A board game on disabled authors designed by the Department of English at Jadavpur University aims to bring disability to the centre of literary teaching and discussions through collaborative playing cards with Braille and other tactile cues.

Funded by the Global Jadavpur University Alumni Foundation based in Danville, California, the ‘Crip Lit’ card game requires players to match time period, disability, gender, and/or sexual orientation, along with other similar factors associated with the featured author, in order to score points.

Crip Lit Cards feature several tactile cues like Braille, raised portraits of the writers, roundels to hold point values, embossed English text, clear textures along the edges, and colour contrast to help players with visual disabilities. | Photo Credit: Special Arrangement

The deck also includes “power cards” featuring queer and transgender disabled figures, which redistribute turns, points, and choices among players to challenge assumptions about power and productivity.

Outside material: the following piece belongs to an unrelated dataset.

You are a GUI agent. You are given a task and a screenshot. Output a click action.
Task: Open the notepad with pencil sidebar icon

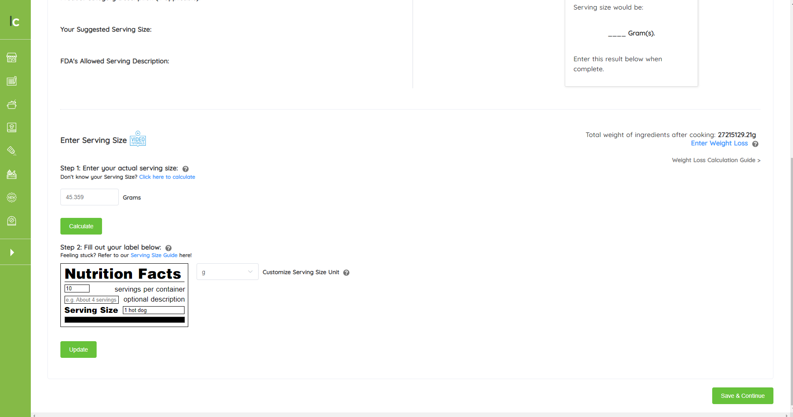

“We do not usually find disabled literary figures outside of John Milton and Helen Keller in literature curricula. For instance, even though Krishnadasa Kaviraja, the canonical author of Chaitanya Charitamrita, is taught widely in Bengali literature syllabi, it is seldom taught that he is a disabled author or how his disabilities inform his writings. This card game aims at challenging ableist, normative literary curricula,” Ishan Chakraborty, Assistant Professor at the Department of English and the designer behind ‘Crip Lit Cards’ told The Hindu.